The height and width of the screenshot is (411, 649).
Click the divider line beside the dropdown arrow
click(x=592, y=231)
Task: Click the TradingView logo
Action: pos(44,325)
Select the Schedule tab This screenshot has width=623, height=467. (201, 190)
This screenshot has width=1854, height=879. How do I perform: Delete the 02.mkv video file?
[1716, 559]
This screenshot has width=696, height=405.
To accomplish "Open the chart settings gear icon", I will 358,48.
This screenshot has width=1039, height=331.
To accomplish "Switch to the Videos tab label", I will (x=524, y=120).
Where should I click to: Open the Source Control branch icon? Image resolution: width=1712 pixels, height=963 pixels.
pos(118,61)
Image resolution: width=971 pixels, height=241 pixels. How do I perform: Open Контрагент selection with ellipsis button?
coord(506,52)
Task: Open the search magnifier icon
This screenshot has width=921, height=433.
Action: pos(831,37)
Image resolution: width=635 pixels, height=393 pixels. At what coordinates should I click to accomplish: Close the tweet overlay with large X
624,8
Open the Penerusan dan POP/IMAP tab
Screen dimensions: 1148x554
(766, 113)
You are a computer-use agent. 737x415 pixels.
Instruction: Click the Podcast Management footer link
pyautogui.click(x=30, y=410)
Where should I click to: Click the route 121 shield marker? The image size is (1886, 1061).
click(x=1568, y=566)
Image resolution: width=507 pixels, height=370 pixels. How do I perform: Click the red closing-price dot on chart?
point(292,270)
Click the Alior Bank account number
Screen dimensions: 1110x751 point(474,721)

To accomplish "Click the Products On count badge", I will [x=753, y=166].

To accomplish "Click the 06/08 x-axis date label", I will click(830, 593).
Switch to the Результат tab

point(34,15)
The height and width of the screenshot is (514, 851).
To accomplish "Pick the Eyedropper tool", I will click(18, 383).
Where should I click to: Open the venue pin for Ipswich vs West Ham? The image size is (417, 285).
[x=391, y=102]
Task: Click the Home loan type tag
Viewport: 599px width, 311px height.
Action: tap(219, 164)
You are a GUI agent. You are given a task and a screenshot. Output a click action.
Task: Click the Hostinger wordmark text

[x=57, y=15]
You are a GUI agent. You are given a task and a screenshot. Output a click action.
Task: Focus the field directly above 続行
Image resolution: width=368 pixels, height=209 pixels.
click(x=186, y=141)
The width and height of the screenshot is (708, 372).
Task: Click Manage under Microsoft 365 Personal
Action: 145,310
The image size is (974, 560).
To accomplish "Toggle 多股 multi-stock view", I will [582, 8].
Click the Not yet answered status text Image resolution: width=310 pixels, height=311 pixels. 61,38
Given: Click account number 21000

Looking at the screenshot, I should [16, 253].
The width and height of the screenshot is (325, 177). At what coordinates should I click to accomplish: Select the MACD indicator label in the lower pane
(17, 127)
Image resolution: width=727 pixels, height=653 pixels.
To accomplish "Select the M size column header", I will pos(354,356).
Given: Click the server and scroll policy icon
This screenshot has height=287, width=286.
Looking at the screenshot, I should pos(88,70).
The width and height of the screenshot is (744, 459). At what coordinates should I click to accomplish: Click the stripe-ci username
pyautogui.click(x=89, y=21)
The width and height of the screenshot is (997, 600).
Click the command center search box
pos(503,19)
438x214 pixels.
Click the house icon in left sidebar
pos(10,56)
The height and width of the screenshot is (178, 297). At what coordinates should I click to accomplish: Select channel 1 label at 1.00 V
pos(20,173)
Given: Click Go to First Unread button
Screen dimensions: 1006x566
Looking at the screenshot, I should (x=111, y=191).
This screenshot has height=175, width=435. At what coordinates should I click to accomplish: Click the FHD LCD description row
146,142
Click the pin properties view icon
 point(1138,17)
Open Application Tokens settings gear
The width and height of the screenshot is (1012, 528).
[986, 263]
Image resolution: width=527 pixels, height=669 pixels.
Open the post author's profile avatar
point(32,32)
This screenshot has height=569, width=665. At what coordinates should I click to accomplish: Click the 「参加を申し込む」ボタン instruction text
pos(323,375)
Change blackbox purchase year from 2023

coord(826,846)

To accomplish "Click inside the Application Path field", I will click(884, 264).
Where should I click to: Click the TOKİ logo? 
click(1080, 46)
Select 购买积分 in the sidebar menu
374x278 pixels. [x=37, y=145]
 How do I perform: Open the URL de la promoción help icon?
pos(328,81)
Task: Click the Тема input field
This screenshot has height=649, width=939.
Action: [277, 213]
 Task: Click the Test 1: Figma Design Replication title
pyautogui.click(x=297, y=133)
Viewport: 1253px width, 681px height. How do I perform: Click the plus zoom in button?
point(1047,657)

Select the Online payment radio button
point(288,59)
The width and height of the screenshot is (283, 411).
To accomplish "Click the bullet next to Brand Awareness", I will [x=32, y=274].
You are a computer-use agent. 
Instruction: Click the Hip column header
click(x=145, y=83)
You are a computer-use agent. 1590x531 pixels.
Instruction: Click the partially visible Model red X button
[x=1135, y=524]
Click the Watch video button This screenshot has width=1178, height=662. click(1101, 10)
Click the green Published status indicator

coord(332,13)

· · · · · · ·

◆ **EXERCISE**: Rewrite all of the rows above, replacing "How do I perform" with "How can I perform" wherever it occurs and leaving everything else unchanged.

◆ **SOLUTION FOR THIS EXERCISE**:
The height and width of the screenshot is (411, 649).
Click the divider line beside the dropdown arrow
click(x=592, y=231)
Task: Click the TradingView logo
Action: pos(44,325)
Select the Schedule tab This screenshot has width=623, height=467. (201, 190)
This screenshot has width=1854, height=879. How can I perform: Delete the 02.mkv video file?
[1716, 559]
This screenshot has width=696, height=405.
To accomplish "Open the chart settings gear icon", I will 358,48.
This screenshot has width=1039, height=331.
To accomplish "Switch to the Videos tab label", I will (x=524, y=120).
Where should I click to: Open the Source Control branch icon? Image resolution: width=1712 pixels, height=963 pixels.
pos(118,61)
Image resolution: width=971 pixels, height=241 pixels. How can I perform: Open Контрагент selection with ellipsis button?
coord(506,52)
Task: Open the search magnifier icon
This screenshot has width=921, height=433.
Action: pos(831,37)
Image resolution: width=635 pixels, height=393 pixels. At what coordinates should I click to accomplish: Close the tweet overlay with large X
624,8
Open the Penerusan dan POP/IMAP tab
Screen dimensions: 1148x554
(766, 113)
You are a computer-use agent. 737x415 pixels.
Instruction: Click the Podcast Management footer link
pyautogui.click(x=30, y=410)
Where should I click to: Click the route 121 shield marker? The image size is (1886, 1061).
click(x=1568, y=566)
Image resolution: width=507 pixels, height=370 pixels. How can I perform: Click the red closing-price dot on chart?
point(292,270)
Click the Alior Bank account number
Screen dimensions: 1110x751 point(474,721)

To accomplish "Click the Products On count badge", I will [x=753, y=166].

To accomplish "Click the 06/08 x-axis date label", I will click(830, 593).
Switch to the Результат tab

point(34,15)
The height and width of the screenshot is (514, 851).
To accomplish "Pick the Eyedropper tool", I will click(18, 383).
Where should I click to: Open the venue pin for Ipswich vs West Ham? The image size is (417, 285).
[x=391, y=102]
Task: Click the Home loan type tag
Viewport: 599px width, 311px height.
Action: tap(219, 164)
You are a GUI agent. You are given a task and a screenshot. Output a click action.
Task: Click the Hostinger wordmark text

[x=57, y=15]
You are a GUI agent. You are given a task and a screenshot. Output a click action.
Task: Focus the field directly above 続行
Image resolution: width=368 pixels, height=209 pixels.
click(x=186, y=141)
The width and height of the screenshot is (708, 372).
Task: Click Manage under Microsoft 365 Personal
Action: 145,310
The image size is (974, 560).
To accomplish "Toggle 多股 multi-stock view", I will [582, 8].
Click the Not yet answered status text Image resolution: width=310 pixels, height=311 pixels. 61,38
Given: Click account number 21000

Looking at the screenshot, I should [16, 253].
The width and height of the screenshot is (325, 177). At what coordinates should I click to accomplish: Select the MACD indicator label in the lower pane
(17, 127)
Image resolution: width=727 pixels, height=653 pixels.
To accomplish "Select the M size column header", I will pos(354,356).
Given: Click the server and scroll policy icon
This screenshot has height=287, width=286.
Looking at the screenshot, I should pos(88,70).
The width and height of the screenshot is (744, 459). At what coordinates should I click to accomplish: Click the stripe-ci username
pyautogui.click(x=89, y=21)
The width and height of the screenshot is (997, 600).
Click the command center search box
pos(503,19)
438x214 pixels.
Click the house icon in left sidebar
pos(10,56)
The height and width of the screenshot is (178, 297). At what coordinates should I click to accomplish: Select channel 1 label at 1.00 V
pos(20,173)
Given: Click Go to First Unread button
Screen dimensions: 1006x566
Looking at the screenshot, I should (x=111, y=191).
This screenshot has height=175, width=435. At what coordinates should I click to accomplish: Click the FHD LCD description row
146,142
Click the pin properties view icon
 point(1138,17)
Open Application Tokens settings gear
The width and height of the screenshot is (1012, 528).
[986, 263]
Image resolution: width=527 pixels, height=669 pixels.
Open the post author's profile avatar
point(32,32)
This screenshot has height=569, width=665. At what coordinates should I click to accomplish: Click the 「参加を申し込む」ボタン instruction text
pos(323,375)
Change blackbox purchase year from 2023

coord(826,846)

To accomplish "Click inside the Application Path field", I will click(884, 264).
Where should I click to: Click the TOKİ logo? 
click(1080, 46)
Select 购买积分 in the sidebar menu
374x278 pixels. [x=37, y=145]
 How can I perform: Open the URL de la promoción help icon?
pos(328,81)
Task: Click the Тема input field
This screenshot has height=649, width=939.
Action: [277, 213]
 Task: Click the Test 1: Figma Design Replication title
pyautogui.click(x=297, y=133)
Viewport: 1253px width, 681px height. How can I perform: Click the plus zoom in button?
point(1047,657)

Select the Online payment radio button
point(288,59)
The width and height of the screenshot is (283, 411).
To accomplish "Click the bullet next to Brand Awareness", I will [x=32, y=274].
You are a computer-use agent. 
Instruction: Click the Hip column header
click(x=145, y=83)
You are a computer-use agent. 1590x531 pixels.
Instruction: Click the partially visible Model red X button
[x=1135, y=524]
Click the Watch video button This screenshot has width=1178, height=662. click(1101, 10)
Click the green Published status indicator

coord(332,13)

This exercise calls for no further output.